### SET TASKS
A – Rewrite the records from the line with "541x317 pixels. Task: Click" to the line with "Looking at the screenshot, I should 808,71.", changing "ticket" to "coupon" and leaving everything else in those lines the same.
B – Continue the essay on Florida's writers from the point where it stops.

### TEXT PASSAGE
□ □ □ □ □

For some reason, people assume Florida is a no-talent wasteland of theme parks, trailer parks, strip malls and condos, a state with dubious politics and a deep distrust of eggheads. I can’t imagine where they derive this impression from. Perhaps the well-publicized daily atrocities are to blame. Hear about the Palm Beach County man who hurled a live alligator through the Wendy’s drive-through window? Or the Jacksonville gun rights advocate shot in the back by her 4-year-old child? A recent favorite of mine is the Fort Walton Beach woman who closed her eyes to pray, despite the fact that she was driving a car at the time. She ran a stop sign and crashed into a house.

Not all Floridians are the brightest ornaments on the national Christmas tree, but we are not all rubes, proprietors of meth labs, animal abusers, armed religious twits or demented millionaires. Many of us actually read books. Some of us even write them. It’s true our literacy rate ranks below Alabama and Georgia, and that a substantial percentage of Floridians firmly believe the Earth is 6,000 years old, they ain’t kin to no monkey, and NASA operates a secret camp of kidnapped children on Mars. Nevertheless, Florida is not without brilliant people, including writers.

Lots of writers, actually. Florida seems to attract writers like a roadkill possum attracts turkey buzzards: It’s messy, dirty and distinctly unsanitary, yet somehow impossible to resist. As Craig Pittman writes in Oh, Florida!, a delicious study of how the state’s weirdness shapes the nation, “We tell a lot of lies in Florida.” Lies is just another word for imaginative creation. This state is home to the likes of Bob Shacochis, Edwidge Danticat, Connie May Fowler, Jeff VanderMeer, Karen Russell, Lauren Groff, David Kirby, Irvine Welsh, James Gleick and Robert Olen Butler—authors decorated with National Book Awards, Nebula Awards, MacArthur genius grants, Guggenheims, Pulitzers and Pushcart Prizes.

And those are just the living writers. If we include the dead, or, as I should refer to them, “immortals,” the list of luminaries grows. There’s Zora Neale Hurston, the folklorist and novelist from Eatonville who gave us Their Eyes Were Watching God and its fierce heroine, Janie Crawford, who watches each day “take form with the sun and emerge from the gray dust of its making.” There’s Marjorie Kinnan Rawlings, author of The Yearling and Cross Creek; James Weldon Johnson, whose The Autobiography of an Ex-Colored Man explores the painful compromise of passing as white in the Jim Crow South; Peter Matthiessen, whose trilogy about Edgar J. Watson, including Killing Mister Watson, tells the quintessential Florida story about the rape of our natural environment in the name of greed; and Ernest Hemingway, who lived in an antebellum house on Whitehead Street in Key West in the 1930s, sharing space with his second wife, Pauline, a lot of booze and a slew of six-toed cats. And we can’t forget Harry Crews, the longtime professor of creative writing at the University of Florida and darkly funny chronicler of small-town desperation and rage. He was a drinker, a brawler and a consummate man of letters. He sported a tattoo on his arm of a quotation from an E.E. Cummings poem: “How do you like your blue-eyed boy, Mr. Death?”

□ □ □ □ □

### RECORDS TO PROCESS
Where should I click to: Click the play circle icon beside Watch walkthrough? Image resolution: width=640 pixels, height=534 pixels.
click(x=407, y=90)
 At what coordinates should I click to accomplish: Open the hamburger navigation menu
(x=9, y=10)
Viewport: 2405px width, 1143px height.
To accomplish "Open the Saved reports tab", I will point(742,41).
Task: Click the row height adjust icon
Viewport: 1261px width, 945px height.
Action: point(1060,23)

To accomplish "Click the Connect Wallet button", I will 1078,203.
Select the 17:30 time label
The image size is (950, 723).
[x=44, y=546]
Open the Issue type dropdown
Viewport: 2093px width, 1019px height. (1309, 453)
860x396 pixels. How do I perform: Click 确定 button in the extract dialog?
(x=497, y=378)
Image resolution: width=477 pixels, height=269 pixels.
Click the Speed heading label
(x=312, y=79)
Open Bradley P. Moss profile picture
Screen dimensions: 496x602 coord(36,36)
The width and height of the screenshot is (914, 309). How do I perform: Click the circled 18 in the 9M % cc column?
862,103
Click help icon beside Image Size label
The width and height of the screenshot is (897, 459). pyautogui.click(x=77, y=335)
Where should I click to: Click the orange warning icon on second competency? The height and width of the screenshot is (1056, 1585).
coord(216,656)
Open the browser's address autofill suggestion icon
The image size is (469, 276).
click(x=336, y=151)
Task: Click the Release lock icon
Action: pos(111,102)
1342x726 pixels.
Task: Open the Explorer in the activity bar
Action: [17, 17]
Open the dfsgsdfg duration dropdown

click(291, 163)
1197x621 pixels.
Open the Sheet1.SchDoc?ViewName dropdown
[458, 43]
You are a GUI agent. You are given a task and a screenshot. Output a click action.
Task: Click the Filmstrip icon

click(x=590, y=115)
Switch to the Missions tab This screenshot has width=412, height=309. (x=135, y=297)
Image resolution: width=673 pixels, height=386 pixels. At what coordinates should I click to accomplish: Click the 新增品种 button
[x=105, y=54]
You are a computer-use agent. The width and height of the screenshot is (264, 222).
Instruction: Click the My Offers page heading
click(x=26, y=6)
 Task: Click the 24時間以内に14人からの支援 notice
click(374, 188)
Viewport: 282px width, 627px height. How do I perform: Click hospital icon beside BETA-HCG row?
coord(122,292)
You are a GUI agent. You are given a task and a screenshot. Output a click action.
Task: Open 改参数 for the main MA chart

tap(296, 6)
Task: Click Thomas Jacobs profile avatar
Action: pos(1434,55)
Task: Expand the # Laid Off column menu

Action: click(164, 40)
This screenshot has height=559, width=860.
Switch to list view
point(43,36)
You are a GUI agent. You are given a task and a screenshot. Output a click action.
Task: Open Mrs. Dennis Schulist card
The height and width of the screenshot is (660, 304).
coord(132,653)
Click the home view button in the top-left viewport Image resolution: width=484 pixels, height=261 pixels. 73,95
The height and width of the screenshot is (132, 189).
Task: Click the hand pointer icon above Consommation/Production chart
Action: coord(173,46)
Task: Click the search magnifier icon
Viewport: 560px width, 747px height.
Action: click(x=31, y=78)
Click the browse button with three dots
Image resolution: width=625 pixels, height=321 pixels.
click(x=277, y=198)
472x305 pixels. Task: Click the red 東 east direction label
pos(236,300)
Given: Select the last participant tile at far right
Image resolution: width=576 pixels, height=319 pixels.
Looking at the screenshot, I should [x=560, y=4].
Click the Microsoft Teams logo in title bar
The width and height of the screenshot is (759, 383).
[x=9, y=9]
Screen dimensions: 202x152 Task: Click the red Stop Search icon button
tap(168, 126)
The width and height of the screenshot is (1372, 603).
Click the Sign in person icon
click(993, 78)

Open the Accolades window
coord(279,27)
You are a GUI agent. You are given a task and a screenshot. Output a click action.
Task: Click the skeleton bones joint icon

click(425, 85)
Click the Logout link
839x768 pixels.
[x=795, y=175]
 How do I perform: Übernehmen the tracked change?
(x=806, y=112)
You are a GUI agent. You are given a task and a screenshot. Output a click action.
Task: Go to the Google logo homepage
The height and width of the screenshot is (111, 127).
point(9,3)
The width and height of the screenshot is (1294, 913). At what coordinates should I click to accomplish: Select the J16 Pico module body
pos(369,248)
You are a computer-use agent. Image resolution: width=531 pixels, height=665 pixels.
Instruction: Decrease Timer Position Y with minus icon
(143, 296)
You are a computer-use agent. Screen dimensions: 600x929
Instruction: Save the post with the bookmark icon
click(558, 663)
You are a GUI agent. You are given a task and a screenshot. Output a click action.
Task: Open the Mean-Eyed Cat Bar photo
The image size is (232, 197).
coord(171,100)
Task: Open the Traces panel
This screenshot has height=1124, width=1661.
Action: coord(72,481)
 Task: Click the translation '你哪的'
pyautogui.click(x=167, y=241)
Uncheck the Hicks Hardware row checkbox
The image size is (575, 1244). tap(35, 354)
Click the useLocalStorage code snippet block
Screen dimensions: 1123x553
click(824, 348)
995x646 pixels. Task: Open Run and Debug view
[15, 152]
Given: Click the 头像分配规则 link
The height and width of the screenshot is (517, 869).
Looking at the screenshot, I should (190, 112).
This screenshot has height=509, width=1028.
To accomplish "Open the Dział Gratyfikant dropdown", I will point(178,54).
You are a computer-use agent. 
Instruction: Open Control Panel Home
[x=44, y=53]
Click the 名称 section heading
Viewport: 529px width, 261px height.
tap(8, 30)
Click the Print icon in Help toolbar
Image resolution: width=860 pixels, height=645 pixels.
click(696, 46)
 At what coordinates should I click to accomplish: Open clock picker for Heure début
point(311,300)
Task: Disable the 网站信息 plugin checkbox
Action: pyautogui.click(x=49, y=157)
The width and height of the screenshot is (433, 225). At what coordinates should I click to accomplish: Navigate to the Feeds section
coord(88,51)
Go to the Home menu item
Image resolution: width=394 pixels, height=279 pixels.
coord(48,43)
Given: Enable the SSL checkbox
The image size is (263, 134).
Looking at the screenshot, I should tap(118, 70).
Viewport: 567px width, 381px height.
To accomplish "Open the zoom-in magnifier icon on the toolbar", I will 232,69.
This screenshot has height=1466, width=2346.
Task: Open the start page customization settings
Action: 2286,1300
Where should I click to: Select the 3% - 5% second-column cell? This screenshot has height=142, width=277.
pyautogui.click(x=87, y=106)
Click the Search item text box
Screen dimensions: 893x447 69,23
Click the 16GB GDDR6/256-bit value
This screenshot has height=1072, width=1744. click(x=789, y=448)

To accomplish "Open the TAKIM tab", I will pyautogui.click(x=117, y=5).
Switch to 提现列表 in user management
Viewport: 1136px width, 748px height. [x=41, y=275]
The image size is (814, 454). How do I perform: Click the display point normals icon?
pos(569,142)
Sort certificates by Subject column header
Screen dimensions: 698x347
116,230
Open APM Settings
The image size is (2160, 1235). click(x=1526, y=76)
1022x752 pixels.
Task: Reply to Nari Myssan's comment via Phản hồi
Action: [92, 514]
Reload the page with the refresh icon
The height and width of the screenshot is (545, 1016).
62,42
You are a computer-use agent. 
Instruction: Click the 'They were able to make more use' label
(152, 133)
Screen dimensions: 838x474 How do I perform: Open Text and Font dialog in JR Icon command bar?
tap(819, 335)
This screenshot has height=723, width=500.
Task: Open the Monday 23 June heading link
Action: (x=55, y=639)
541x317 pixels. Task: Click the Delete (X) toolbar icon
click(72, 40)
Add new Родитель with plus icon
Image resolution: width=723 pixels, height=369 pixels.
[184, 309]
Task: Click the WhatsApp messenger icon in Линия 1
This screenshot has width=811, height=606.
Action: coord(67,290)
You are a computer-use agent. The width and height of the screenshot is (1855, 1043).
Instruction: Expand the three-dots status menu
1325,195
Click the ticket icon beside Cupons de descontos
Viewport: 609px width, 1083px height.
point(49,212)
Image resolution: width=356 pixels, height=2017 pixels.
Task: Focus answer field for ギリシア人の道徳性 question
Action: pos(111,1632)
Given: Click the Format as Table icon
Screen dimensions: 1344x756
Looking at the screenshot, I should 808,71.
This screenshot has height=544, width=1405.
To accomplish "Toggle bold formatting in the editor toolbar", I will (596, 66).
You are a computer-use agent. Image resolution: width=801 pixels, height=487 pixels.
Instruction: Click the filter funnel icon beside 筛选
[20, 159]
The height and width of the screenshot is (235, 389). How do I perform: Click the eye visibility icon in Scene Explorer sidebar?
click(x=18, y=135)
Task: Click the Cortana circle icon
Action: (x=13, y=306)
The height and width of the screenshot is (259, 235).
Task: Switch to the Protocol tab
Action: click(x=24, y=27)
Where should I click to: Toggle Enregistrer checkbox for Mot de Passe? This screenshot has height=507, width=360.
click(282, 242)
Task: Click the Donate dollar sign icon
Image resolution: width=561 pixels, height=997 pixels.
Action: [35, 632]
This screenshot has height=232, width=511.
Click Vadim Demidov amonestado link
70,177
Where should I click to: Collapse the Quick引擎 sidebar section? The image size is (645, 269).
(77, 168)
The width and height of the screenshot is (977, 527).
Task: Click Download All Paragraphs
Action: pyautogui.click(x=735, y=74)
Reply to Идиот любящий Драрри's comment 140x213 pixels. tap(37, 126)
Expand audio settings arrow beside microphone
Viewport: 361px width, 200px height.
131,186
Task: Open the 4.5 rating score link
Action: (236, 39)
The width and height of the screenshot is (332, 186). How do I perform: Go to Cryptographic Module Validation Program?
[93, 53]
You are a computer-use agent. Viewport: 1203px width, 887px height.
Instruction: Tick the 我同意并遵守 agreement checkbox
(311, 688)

□ □ □ □ □

### RESULTS OF THE TASKS
A –
541x317 pixels. Task: Click the Delete (X) toolbar icon
click(72, 40)
Add new Родитель with plus icon
Image resolution: width=723 pixels, height=369 pixels.
[184, 309]
Task: Click the WhatsApp messenger icon in Линия 1
This screenshot has width=811, height=606.
Action: coord(67,290)
You are a computer-use agent. The width and height of the screenshot is (1855, 1043).
Instruction: Expand the three-dots status menu
1325,195
Click the coupon icon beside Cupons de descontos
Viewport: 609px width, 1083px height.
point(49,212)
Image resolution: width=356 pixels, height=2017 pixels.
Task: Focus answer field for ギリシア人の道徳性 question
Action: pos(111,1632)
Given: Click the Format as Table icon
Screen dimensions: 1344x756
Looking at the screenshot, I should 808,71.

B –
The first written Florida narrative was probably Álvar Núñez Cabeza de Vaca’s Naufragios, an account of Pánfilo de Narváez’s doomed expedition in 1527. Early 16th-century conquistadors didn’t know how to pack for Florida. They brought lots of heavy armor and crucifixes, but went light on food and water. The explorers nearly starved to death while wandering through the forests of North Florida and ultimately resorted to eating their own horses. Núnez, one of the few to survive, eventually made his way to Mexico, notes intact. By the way, the “cow head” part of the author’s name comes from an ancestor who helped the Spanish king win a battle against the Moors in the 13th century—the man apparently marked a hidden route through the mountains with the head of a cow.

In 1774, the American naturalist William Bartram took off for the Florida backcountry and found himself enraptured by the state’s huge magnolia trees, egrets and gators. His Travels, published in 1791, praises Florida’s springs as “the blue ether of another world” and exalts the swamps between the Suwannee and the Atlantic coast as “a glorious apartment in the sovereign palace of the Creator.” By the 19th century, people who lived elsewhere regarded Florida as a romantic wilderness, full of alternately tragic and noble natives, kindly slaves, dashing plantation owners and whacky eccentrics. Washington Irving wrote two fictional stories about the life of Florida’s first civilian governor, William Duval, and Walt Whitman composed an ode to Osceola memorializing the death of the Seminole leader. Harriet Beecher Stowe spent winters in Florida after the Civil War and wrote about her life on the St. Johns. Jules Verne’s 1865 novel From the Earth to the Moon imagines a bunch of genius weirdos launching a manned rocket from “Tampa Town” into space.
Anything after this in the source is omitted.